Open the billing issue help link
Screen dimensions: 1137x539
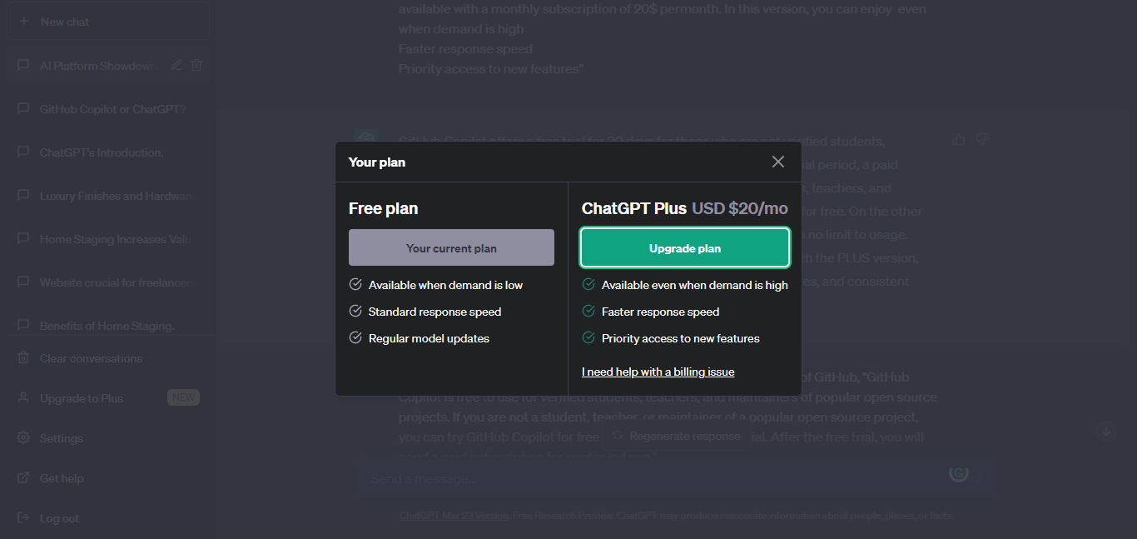(658, 372)
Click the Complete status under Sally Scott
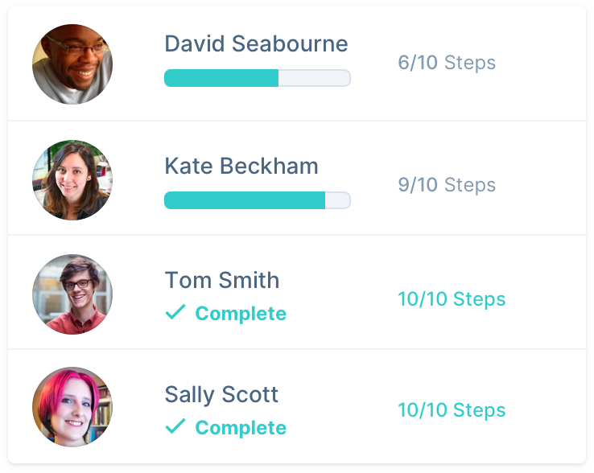The image size is (594, 473). point(241,428)
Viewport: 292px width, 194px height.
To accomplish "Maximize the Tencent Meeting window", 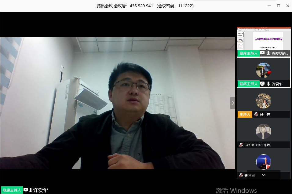I will 278,6.
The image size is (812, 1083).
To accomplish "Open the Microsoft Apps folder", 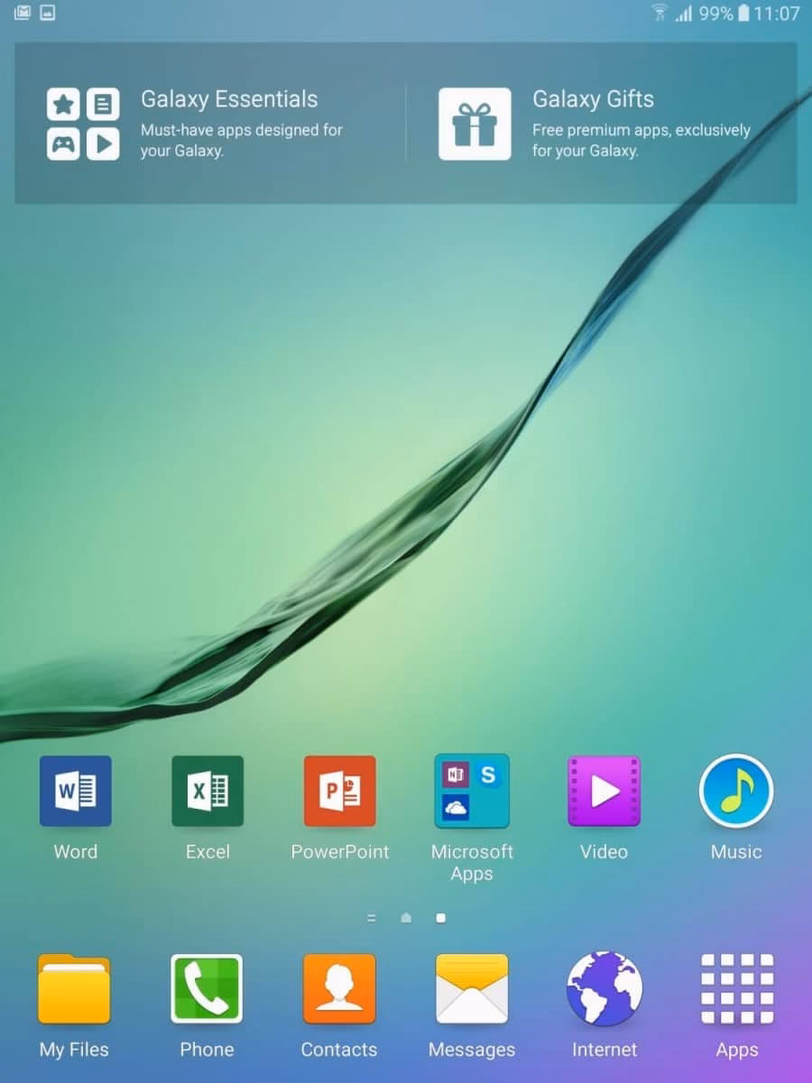I will click(472, 791).
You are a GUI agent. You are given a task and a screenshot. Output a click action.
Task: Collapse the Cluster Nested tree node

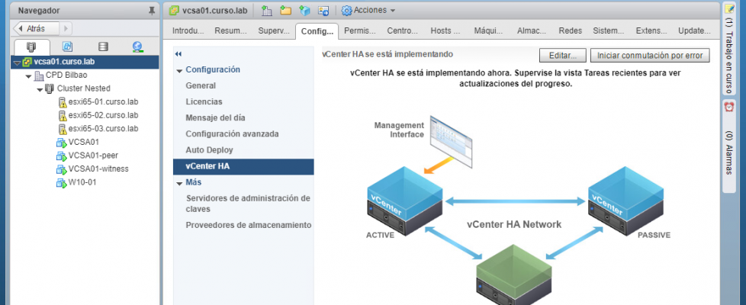39,88
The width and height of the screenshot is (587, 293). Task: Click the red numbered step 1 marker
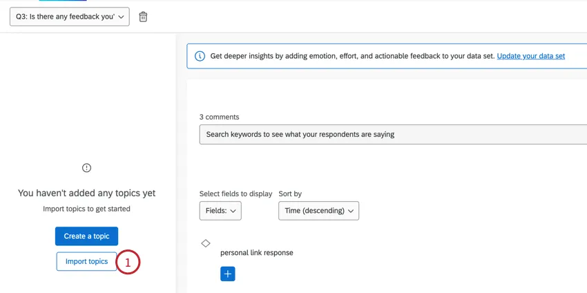(x=128, y=263)
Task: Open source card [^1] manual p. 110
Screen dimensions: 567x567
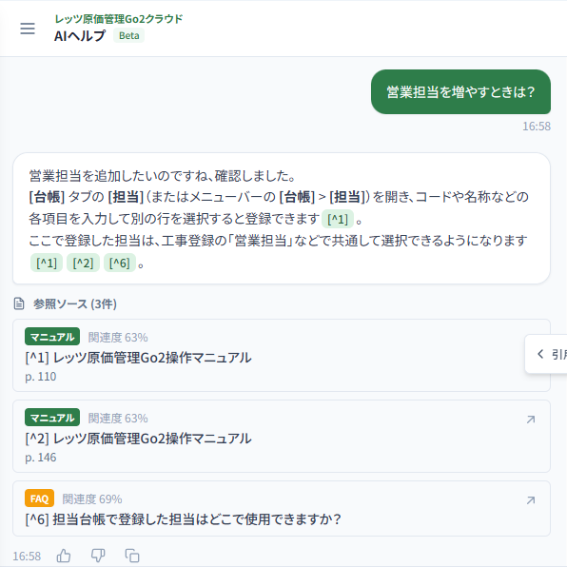Action: [x=282, y=356]
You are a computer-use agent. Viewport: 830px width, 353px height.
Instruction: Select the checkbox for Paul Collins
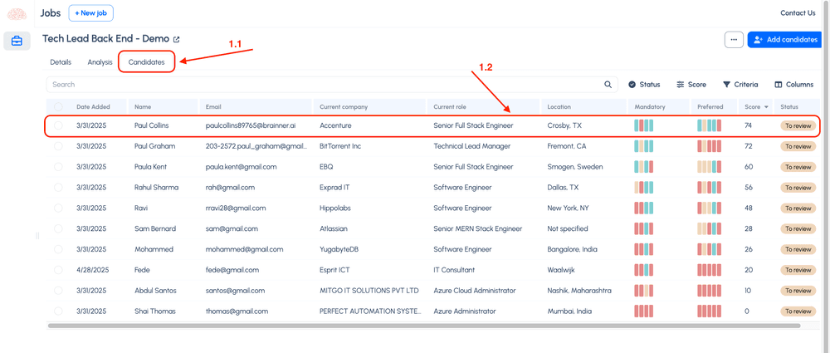pyautogui.click(x=58, y=126)
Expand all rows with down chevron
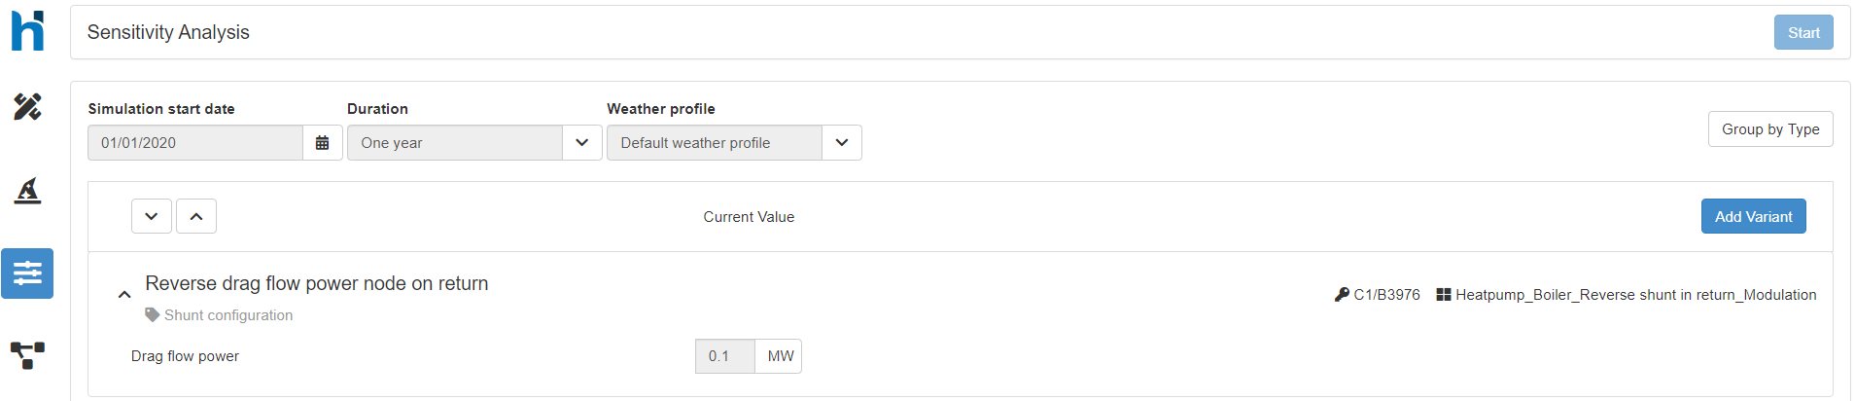This screenshot has width=1855, height=401. pyautogui.click(x=152, y=216)
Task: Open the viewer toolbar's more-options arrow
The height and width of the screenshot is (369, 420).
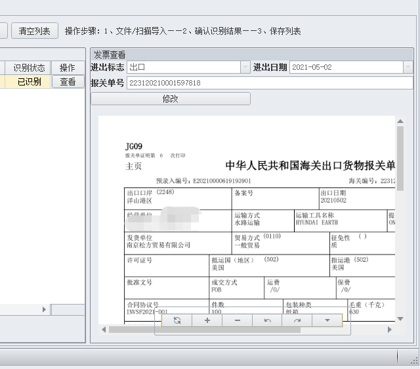Action: coord(327,320)
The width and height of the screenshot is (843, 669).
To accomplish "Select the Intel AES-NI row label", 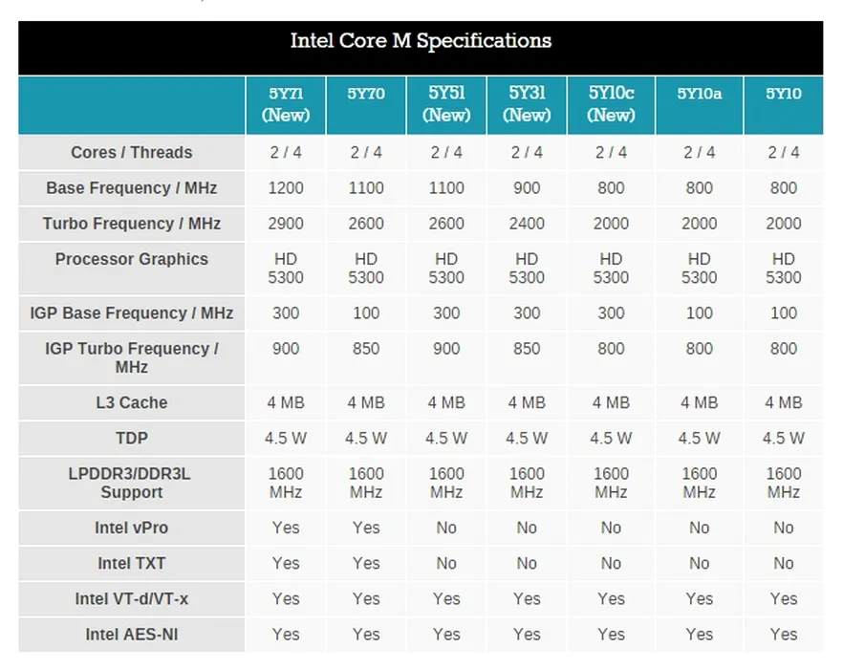I will pyautogui.click(x=131, y=635).
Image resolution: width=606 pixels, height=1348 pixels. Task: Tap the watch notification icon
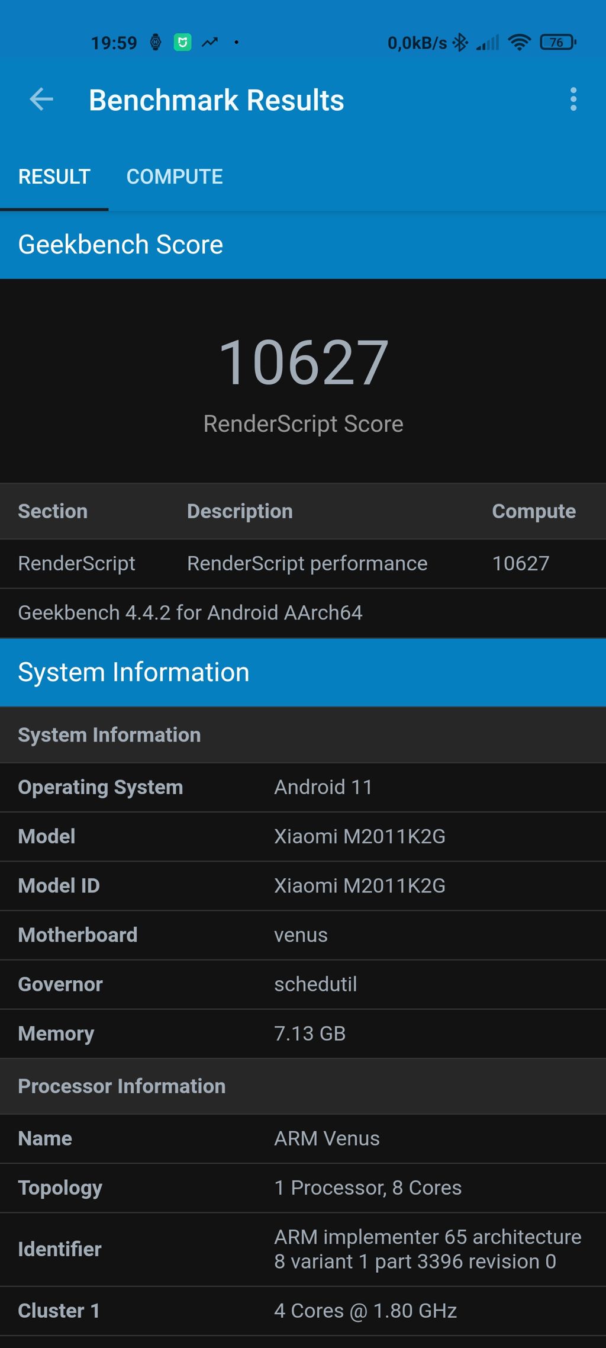coord(156,43)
-------------------------
### EXERCISE BRIEF:
In the entries above, find each line with the string "agent" and copy it.

### PROBLEM SOLUTION:
You are a GUI agent. You are given a task and a screenshot. Output a click action.
You are a computer-use agent. Viewport: 830px width, 353px height.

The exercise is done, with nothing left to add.